Ask HN: 3 co-founders or 2 co-founders and employee? - tixocloud
We&#x27;re still trying to product&#x2F;market fit and I have been thinking about bringing someone on to help speed up the technical development.<p>We&#x27;re concerned that bringing on another co-founder will reduce the equity for everyone, including ourselves and potential investors. Are there other issues that a 3rd co-founder will bring?<p>The main benefit I see with another co-founder is that his interest will be properly vested into the project. I see him as eventually taking on a CTO role and managing the product development side.<p>The reason why we&#x27;re considering a 3rd co-founder is that we&#x27;re pre-revenue and we can only offer equity at this point. Have you guys heard of Employee #1 being paid with equity instead of a salary and is it enough to keep them in the game?<p>Thanks!
======
trcollinson
I love companies that say they are "pre-revenue" as well as pre
"product/market fit". In the infamous words of Kevin O'Leary you are pre-
business, or what some might call a hobby.

Nevertheless, I don't say this just to rain on your parade. Businesses all
start somewhere. But what you are saying is you have no cash on hand or
ability to take on debt to pay for a software engineer to build your main
product. Let's make it relatively clear, you cannot pay a person in equity in
lieu of monetary payment. Why not? Because your equity isn't worth anything
right now. If you have no revenue, no product, and no investment, you have no
value. So if you were to "hire" an engineer who, at market value, might make
$100,000 per year, how much would you pay them in equity? You cannot make the
equation work.

So you are stuck with some other sort of agreement. You can make them a co-
founder. But you don't want to dilute your equity. That's a major issue. The
question then becomes how much benefit are you bringing to the organization in
comparison to them? I've been asked this, personally, a number of times in my
career. "Will you take 5%? If we take off with this production we will become
a $1,000,000,000 company and you'll be worth $50 MILLION!" My answer, when the
company is at your stage is no, I will not take .5%, 1%, or 5%. I will take
50%.

Of course, co-founders choke on this. But I have a lot of issues to weigh as a
potential co-founder. First, often times the other co-founders aren't working
on the product or the company full time. The aren't making any revenue and so
how will they live without a second job? On the other hand, as an engineer, I
must get that product out the door quick, so I am heads down full time.
Second, this is a huge risk for me and I do not want my co-founders making
poor decisions while I stand there with my tiny, non-voting amount of equity.

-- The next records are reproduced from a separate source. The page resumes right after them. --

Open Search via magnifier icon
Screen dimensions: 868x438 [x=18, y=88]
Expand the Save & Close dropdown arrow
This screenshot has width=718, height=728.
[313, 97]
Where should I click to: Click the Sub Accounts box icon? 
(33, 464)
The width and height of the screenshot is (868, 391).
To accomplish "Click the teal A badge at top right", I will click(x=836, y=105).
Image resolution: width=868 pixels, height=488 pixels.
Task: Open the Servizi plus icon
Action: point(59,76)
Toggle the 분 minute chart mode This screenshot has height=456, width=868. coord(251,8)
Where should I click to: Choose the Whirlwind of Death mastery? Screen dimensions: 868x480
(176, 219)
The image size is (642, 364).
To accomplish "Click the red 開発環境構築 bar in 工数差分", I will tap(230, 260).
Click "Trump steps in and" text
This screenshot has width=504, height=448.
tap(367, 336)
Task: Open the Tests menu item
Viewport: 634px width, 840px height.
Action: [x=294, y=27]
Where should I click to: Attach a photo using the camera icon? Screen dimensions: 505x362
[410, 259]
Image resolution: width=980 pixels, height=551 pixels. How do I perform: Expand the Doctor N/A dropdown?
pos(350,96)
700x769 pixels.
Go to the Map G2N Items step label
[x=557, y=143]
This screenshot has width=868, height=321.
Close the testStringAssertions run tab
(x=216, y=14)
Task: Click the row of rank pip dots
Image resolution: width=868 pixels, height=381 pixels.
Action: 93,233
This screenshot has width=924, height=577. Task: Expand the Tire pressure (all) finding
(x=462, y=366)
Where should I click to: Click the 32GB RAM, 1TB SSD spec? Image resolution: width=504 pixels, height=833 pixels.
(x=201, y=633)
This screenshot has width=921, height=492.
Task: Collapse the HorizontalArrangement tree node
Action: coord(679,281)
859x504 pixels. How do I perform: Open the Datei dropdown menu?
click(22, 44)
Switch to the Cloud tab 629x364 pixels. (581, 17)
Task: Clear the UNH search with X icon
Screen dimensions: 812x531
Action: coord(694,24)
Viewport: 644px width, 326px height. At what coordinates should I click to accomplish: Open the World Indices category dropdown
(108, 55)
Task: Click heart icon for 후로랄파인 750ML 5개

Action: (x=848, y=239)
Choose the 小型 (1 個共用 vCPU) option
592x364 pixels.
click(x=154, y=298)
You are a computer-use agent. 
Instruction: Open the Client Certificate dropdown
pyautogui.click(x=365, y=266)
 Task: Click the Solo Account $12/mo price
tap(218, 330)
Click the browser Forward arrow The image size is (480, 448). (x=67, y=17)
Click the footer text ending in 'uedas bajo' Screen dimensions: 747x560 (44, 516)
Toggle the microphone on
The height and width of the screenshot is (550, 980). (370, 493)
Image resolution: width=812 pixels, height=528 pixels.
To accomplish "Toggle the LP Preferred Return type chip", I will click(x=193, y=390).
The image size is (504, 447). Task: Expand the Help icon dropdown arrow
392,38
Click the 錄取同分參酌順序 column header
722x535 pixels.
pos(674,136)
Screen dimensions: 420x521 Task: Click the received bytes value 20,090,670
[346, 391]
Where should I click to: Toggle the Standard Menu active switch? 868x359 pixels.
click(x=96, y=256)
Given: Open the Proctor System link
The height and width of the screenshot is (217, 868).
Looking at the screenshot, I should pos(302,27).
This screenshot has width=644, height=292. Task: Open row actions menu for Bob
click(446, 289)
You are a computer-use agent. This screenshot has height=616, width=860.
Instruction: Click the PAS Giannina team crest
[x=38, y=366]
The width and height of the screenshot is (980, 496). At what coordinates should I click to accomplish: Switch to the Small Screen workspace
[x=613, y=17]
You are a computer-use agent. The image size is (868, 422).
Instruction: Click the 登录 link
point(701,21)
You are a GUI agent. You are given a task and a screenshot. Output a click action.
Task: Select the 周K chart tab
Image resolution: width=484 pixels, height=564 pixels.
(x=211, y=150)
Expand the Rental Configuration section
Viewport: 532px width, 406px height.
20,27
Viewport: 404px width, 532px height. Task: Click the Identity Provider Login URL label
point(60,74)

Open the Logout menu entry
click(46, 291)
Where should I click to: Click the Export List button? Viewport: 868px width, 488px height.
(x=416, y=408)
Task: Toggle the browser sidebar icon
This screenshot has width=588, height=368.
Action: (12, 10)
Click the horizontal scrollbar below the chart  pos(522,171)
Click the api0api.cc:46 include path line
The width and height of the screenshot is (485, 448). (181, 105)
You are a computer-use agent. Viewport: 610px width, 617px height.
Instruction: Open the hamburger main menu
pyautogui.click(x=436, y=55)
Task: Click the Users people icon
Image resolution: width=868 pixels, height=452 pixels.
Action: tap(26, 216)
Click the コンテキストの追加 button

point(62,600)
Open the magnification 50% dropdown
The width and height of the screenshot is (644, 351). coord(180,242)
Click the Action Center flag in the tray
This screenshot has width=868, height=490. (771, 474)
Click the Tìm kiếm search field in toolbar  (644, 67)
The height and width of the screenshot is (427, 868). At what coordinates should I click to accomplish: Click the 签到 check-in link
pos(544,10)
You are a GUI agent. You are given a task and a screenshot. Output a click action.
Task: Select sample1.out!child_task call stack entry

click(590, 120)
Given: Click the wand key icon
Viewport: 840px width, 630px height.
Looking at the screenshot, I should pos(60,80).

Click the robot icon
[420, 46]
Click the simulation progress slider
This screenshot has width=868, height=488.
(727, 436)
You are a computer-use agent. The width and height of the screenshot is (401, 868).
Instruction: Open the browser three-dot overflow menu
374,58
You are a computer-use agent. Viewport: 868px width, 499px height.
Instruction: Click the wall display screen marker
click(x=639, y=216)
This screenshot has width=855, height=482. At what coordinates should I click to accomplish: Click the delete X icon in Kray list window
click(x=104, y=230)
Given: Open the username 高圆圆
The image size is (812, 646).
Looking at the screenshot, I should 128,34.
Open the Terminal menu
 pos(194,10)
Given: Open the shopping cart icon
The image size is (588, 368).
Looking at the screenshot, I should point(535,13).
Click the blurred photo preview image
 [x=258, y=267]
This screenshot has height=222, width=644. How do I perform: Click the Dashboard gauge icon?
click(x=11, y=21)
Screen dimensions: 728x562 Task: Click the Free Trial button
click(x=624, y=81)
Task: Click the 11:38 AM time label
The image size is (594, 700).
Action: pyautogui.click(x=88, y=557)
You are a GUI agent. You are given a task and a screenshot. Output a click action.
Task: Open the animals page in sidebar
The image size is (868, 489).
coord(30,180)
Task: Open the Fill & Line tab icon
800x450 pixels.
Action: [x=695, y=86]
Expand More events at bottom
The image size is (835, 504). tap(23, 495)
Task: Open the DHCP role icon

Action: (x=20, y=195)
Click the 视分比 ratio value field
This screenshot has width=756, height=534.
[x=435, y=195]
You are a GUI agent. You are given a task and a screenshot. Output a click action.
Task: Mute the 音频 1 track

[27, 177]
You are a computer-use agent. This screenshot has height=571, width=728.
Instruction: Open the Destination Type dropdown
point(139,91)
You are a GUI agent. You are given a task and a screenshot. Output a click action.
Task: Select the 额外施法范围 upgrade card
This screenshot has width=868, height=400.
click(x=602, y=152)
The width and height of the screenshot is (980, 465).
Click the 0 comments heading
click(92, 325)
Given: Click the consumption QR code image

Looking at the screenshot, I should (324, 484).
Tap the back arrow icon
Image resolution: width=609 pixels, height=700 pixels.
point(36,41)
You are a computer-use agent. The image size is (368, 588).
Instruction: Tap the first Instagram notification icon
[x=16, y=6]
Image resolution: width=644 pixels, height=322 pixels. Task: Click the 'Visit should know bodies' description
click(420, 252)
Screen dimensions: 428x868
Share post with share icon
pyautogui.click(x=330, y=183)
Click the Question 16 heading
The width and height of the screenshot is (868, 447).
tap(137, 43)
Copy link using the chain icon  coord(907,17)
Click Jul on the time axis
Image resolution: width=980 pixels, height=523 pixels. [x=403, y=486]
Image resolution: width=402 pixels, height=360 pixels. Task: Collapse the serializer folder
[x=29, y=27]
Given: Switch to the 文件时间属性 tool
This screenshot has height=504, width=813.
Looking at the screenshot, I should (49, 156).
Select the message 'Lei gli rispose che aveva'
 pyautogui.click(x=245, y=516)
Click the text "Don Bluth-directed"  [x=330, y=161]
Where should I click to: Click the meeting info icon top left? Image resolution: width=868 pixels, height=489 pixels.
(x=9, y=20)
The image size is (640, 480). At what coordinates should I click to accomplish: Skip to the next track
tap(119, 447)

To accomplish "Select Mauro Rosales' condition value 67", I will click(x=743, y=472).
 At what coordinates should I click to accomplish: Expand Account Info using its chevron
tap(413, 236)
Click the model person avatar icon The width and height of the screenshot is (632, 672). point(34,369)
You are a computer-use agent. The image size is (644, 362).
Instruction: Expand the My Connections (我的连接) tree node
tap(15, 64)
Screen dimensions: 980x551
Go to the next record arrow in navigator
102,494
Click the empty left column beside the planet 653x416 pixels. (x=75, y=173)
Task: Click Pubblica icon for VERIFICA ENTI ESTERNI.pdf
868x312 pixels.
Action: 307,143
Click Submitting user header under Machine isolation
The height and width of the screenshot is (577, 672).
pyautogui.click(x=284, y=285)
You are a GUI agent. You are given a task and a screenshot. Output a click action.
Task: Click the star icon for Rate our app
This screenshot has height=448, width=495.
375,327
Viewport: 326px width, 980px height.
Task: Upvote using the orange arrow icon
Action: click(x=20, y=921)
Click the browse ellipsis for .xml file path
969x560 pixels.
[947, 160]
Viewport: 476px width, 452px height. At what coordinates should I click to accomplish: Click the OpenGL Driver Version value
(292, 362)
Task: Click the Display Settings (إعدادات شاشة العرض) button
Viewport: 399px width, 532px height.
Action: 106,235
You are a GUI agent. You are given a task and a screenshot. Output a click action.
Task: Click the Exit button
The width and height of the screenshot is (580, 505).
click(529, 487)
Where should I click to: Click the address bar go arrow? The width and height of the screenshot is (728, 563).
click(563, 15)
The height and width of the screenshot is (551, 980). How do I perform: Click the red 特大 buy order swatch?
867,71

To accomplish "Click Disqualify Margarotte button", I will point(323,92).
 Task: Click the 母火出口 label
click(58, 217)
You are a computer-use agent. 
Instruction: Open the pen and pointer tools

Some might say "But what happens when we need investors!" and this is a
reasonable question which does come up. I give up a percentage of my equity to
gain investors at the same rate as my partners. If we need to do a raise as
20%, I now have 40% and my co-founders have 40%. The math follows down to just
about any level. We make those decisions together.

Anyway, I just wanted to give you the other side of this sort of discussion.
Most entrepreneurs want to value their idea very high, while reducing the
value of product execution. By sticking to my principles, I have been quite
successful, starting 2 businesses and partnering in 2 others, all sold
successfully. I hope you find the right fit for you!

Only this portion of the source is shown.